By: anon (anon.delete@this.anon.com), August 26, 2014 5:06 am
Room: Moderated Discussions
Aaron Spink (aaronspink.delete@this.notearthlink.net) on August 26, 2014 4:41 am wrote:
> Patrick Chase (patrickjchase.delete@this.gmail.com) on August 25, 2014 11:32 pm wrote:
> > Randomized exponential backoff is the easy one that just about everybody uses.
> > Note that exponential backoff alone (without a separate randomized starting
> > delay for each thread) doesn't provably resolve livelock, though.
> >
>
> And unfortunately this can actually have a pretty significant impact on performance as well.
>
> One of the reasons that I'm currently not that big of a fan of LL/SC, is that it is basically used ONLY for
> analogs of CMPXCHG, et al. But even though it is only used as an analog for the basic primitives, its design
> is such that it severely limited the optimization capabilities because it is basically unbounded.
>
> For an ISA definition, I would much rather have the hard primitives like CMPXCHG such that you have the
> potential for much more optimization. For something like CMPXCHG, you can actually export the operation
> into the coherence infrastructure and aren't necessarily required to do it at the core of invocation. This
> can allow for some much more efficient coherency flows in the presence of high contention. Being able to
> handle the interlock for hot lines outside the core can have a significant impact on performance.
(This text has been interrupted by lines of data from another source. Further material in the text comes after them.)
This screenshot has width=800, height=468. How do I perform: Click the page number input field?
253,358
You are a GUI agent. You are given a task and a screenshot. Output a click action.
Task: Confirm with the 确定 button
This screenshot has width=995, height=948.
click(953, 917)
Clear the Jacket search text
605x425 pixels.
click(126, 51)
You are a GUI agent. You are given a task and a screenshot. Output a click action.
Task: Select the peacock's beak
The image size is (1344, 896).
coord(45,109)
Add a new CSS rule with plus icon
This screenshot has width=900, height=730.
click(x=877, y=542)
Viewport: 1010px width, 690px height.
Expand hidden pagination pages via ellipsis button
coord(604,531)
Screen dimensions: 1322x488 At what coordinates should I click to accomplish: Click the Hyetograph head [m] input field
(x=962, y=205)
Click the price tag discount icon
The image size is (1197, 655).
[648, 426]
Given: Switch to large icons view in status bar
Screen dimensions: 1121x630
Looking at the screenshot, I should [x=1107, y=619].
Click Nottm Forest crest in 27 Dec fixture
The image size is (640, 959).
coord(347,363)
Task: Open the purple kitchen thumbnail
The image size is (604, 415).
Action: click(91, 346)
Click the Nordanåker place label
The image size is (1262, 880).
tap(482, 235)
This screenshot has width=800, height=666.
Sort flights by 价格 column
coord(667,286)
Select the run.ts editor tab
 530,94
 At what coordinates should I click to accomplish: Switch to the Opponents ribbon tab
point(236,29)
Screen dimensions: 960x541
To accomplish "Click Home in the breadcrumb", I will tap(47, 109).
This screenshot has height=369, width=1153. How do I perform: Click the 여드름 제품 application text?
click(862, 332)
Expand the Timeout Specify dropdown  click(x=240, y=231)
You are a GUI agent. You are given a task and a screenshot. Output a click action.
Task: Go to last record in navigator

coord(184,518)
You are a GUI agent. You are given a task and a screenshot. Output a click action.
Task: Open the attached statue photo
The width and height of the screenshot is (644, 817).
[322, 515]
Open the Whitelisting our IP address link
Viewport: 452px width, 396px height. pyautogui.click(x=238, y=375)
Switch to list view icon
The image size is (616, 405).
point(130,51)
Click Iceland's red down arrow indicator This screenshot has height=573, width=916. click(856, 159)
Its a
> bit of flexibility that will be nice to have as hardware contexts continue to climb ever higher.
>
> Many others have similar thoughts, for instance, while RISC-V has LL/SC, it
> also has separate primitives for things like Fetch_and_ADD with one of the
> main ideas being that you can export the operation outside of the core.
>
> Basically I look at LL/SC these days as a rather poor and broken implementation
> of transactional memory, with many of the downsides and none of the advantages.
I had the idea from somewhere that LL/SC in POWER CPUs had similar kinds of hardware guarantees when used in very specific, limited sequences. That is, the hardware can take and hold the line to avoid livelocks, will avoid state transitions, etc. I don't have a reference off the top of my head (or the powerpc ISA manual handy to see what it says), so I could be wrong.
In fact, in other architectures (e.g., SPARC), CAS I think has been a problem in the past with livelocks, because of the common need to load the source data before the CAS. The advantage there of LL/SC is that the LL could signal the core to load-exclusive and prepare for SC, etc. whereas LD/CAS may be more difficult to optimize that first load and squash the livelocks in hardware.
> Patrick Chase (patrickjchase.delete@this.gmail.com) on August 25, 2014 11:32 pm wrote:
> > Randomized exponential backoff is the easy one that just about everybody uses.
> > Note that exponential backoff alone (without a separate randomized starting
> > delay for each thread) doesn't provably resolve livelock, though.
> >
>
> And unfortunately this can actually have a pretty significant impact on performance as well.
>
> One of the reasons that I'm currently not that big of a fan of LL/SC, is that it is basically used ONLY for
> analogs of CMPXCHG, et al. But even though it is only used as an analog for the basic primitives, its design
> is such that it severely limited the optimization capabilities because it is basically unbounded.
>
> For an ISA definition, I would much rather have the hard primitives like CMPXCHG such that you have the
> potential for much more optimization. For something like CMPXCHG, you can actually export the operation
> into the coherence infrastructure and aren't necessarily required to do it at the core of invocation. This
> can allow for some much more efficient coherency flows in the presence of high contention. Being able to
> handle the interlock for hot lines outside the core can have a significant impact on performance. Its a
> bit of flexibility that will be nice to have as hardware contexts continue to climb ever higher.
>
> Many others have similar thoughts, for instance, while RISC-V has LL/SC, it
> also has separate primitives for things like Fetch_and_ADD with one of the
> main ideas being that you can export the operation outside of the core.
>
> Basically I look at LL/SC these days as a rather poor and broken implementation
> of transactional memory, with many of the downsides and none of the advantages.
I had the idea from somewhere that LL/SC in POWER CPUs had similar kinds of hardware guarantees when used in very specific, limited sequences. That is, the hardware can take and hold the line to avoid livelocks, will avoid state transitions, etc. I don't have a reference off the top of my head (or the powerpc ISA manual handy to see what it says), so I could be wrong.
In fact, in other architectures (e.g., SPARC), CAS I think has been a problem in the past with livelocks, because of the common need to load the source data before the CAS. The advantage there of LL/SC is that the LL could signal the core to load-exclusive and prepare for SC, etc. whereas LD/CAS may be more difficult to optimize that first load and squash the livelocks in hardware.